Exercise directions:
The response should consist of every line below, unchanged.

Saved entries
:::
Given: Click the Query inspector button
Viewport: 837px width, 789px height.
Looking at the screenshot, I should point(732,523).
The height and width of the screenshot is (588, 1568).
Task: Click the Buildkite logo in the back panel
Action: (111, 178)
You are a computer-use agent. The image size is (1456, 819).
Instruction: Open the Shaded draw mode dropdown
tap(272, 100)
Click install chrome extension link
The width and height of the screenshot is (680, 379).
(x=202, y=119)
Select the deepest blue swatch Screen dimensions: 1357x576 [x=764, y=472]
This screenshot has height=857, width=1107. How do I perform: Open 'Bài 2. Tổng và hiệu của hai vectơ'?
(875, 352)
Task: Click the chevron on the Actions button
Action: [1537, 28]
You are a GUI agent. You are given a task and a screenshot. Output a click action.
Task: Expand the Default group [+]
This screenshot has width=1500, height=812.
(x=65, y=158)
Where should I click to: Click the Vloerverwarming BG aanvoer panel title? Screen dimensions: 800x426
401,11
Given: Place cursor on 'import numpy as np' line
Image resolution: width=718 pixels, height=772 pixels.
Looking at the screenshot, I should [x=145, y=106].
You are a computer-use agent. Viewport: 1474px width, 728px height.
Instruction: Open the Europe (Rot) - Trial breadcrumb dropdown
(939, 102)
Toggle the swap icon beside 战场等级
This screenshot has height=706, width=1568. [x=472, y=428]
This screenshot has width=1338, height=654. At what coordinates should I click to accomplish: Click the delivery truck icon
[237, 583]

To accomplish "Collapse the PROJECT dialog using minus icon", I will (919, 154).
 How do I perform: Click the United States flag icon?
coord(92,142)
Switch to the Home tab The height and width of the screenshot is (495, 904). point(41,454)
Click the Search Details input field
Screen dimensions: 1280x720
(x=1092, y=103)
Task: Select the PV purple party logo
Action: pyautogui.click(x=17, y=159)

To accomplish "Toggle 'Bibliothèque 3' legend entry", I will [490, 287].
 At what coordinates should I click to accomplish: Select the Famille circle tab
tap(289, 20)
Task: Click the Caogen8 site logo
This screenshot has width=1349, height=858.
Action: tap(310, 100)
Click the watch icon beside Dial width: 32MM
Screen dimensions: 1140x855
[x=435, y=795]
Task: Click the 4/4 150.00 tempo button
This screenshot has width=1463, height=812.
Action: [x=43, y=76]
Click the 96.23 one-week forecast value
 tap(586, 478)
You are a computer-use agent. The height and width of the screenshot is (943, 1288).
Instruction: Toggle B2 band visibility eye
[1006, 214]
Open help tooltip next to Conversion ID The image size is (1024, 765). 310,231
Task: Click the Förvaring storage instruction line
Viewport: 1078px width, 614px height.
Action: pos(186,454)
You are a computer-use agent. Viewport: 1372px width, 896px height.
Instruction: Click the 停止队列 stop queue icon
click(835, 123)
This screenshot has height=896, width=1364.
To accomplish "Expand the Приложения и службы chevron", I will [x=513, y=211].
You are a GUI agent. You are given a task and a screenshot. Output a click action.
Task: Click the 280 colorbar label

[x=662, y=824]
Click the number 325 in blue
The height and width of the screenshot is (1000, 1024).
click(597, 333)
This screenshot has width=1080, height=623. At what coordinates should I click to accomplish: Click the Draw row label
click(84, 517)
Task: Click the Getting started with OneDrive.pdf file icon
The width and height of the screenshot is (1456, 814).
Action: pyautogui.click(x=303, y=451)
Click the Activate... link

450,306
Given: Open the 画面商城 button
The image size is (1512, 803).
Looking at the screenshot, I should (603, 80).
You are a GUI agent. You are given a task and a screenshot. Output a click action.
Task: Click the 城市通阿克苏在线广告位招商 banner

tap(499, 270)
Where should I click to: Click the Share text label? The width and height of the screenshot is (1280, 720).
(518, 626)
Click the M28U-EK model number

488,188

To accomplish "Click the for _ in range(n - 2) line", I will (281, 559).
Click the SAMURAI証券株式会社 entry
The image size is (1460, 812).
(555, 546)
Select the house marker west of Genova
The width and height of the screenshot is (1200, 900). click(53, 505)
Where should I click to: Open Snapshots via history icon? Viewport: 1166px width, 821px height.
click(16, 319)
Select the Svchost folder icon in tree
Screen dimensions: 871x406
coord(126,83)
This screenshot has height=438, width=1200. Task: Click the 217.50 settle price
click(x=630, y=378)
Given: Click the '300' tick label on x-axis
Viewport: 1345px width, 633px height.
:::
Response box:
Given: Click the Query inspector button
Viewport: 837px width, 789px height.
Looking at the screenshot, I should point(732,523).
The height and width of the screenshot is (588, 1568).
Task: Click the Buildkite logo in the back panel
Action: (111, 178)
You are a computer-use agent. The image size is (1456, 819).
Instruction: Open the Shaded draw mode dropdown
tap(272, 100)
Click install chrome extension link
The width and height of the screenshot is (680, 379).
(x=202, y=119)
Select the deepest blue swatch Screen dimensions: 1357x576 [x=764, y=472]
This screenshot has height=857, width=1107. How do I perform: Open 'Bài 2. Tổng và hiệu của hai vectơ'?
(875, 352)
Task: Click the chevron on the Actions button
Action: [1537, 28]
You are a GUI agent. You are given a task and a screenshot. Output a click action.
Task: Expand the Default group [+]
This screenshot has width=1500, height=812.
(x=65, y=158)
Where should I click to: Click the Vloerverwarming BG aanvoer panel title? Screen dimensions: 800x426
401,11
Given: Place cursor on 'import numpy as np' line
Image resolution: width=718 pixels, height=772 pixels.
Looking at the screenshot, I should [x=145, y=106].
You are a computer-use agent. Viewport: 1474px width, 728px height.
Instruction: Open the Europe (Rot) - Trial breadcrumb dropdown
(939, 102)
Toggle the swap icon beside 战场等级
This screenshot has height=706, width=1568. [x=472, y=428]
This screenshot has width=1338, height=654. At what coordinates should I click to accomplish: Click the delivery truck icon
[237, 583]

To accomplish "Collapse the PROJECT dialog using minus icon", I will (919, 154).
 How do I perform: Click the United States flag icon?
coord(92,142)
Switch to the Home tab The height and width of the screenshot is (495, 904). point(41,454)
Click the Search Details input field
Screen dimensions: 1280x720
(x=1092, y=103)
Task: Select the PV purple party logo
Action: pyautogui.click(x=17, y=159)

To accomplish "Toggle 'Bibliothèque 3' legend entry", I will [490, 287].
 At what coordinates should I click to accomplish: Select the Famille circle tab
tap(289, 20)
Task: Click the Caogen8 site logo
This screenshot has width=1349, height=858.
Action: tap(310, 100)
Click the watch icon beside Dial width: 32MM
Screen dimensions: 1140x855
[x=435, y=795]
Task: Click the 4/4 150.00 tempo button
This screenshot has width=1463, height=812.
Action: [x=43, y=76]
Click the 96.23 one-week forecast value
 tap(586, 478)
You are a computer-use agent. The height and width of the screenshot is (943, 1288).
Instruction: Toggle B2 band visibility eye
[1006, 214]
Open help tooltip next to Conversion ID The image size is (1024, 765). 310,231
Task: Click the Förvaring storage instruction line
Viewport: 1078px width, 614px height.
Action: pos(186,454)
You are a computer-use agent. Viewport: 1372px width, 896px height.
Instruction: Click the 停止队列 stop queue icon
click(835, 123)
This screenshot has height=896, width=1364.
To accomplish "Expand the Приложения и службы chevron", I will [x=513, y=211].
You are a GUI agent. You are given a task and a screenshot. Output a click action.
Task: Click the 280 colorbar label

[x=662, y=824]
Click the number 325 in blue
The height and width of the screenshot is (1000, 1024).
click(597, 333)
This screenshot has width=1080, height=623. At what coordinates should I click to accomplish: Click the Draw row label
click(84, 517)
Task: Click the Getting started with OneDrive.pdf file icon
The width and height of the screenshot is (1456, 814).
Action: pyautogui.click(x=303, y=451)
Click the Activate... link

450,306
Given: Open the 画面商城 button
The image size is (1512, 803).
Looking at the screenshot, I should (603, 80).
You are a GUI agent. You are given a task and a screenshot. Output a click action.
Task: Click the 城市通阿克苏在线广告位招商 banner

tap(499, 270)
Where should I click to: Click the Share text label? The width and height of the screenshot is (1280, 720).
(518, 626)
Click the M28U-EK model number

488,188

To accomplish "Click the for _ in range(n - 2) line", I will (281, 559).
Click the SAMURAI証券株式会社 entry
The image size is (1460, 812).
(555, 546)
Select the house marker west of Genova
The width and height of the screenshot is (1200, 900). click(53, 505)
Where should I click to: Open Snapshots via history icon? Viewport: 1166px width, 821px height.
click(16, 319)
Select the Svchost folder icon in tree
Screen dimensions: 871x406
coord(126,83)
This screenshot has height=438, width=1200. Task: Click the 217.50 settle price
click(x=630, y=378)
Given: Click the '300' tick label on x-axis
Viewport: 1345px width, 633px height.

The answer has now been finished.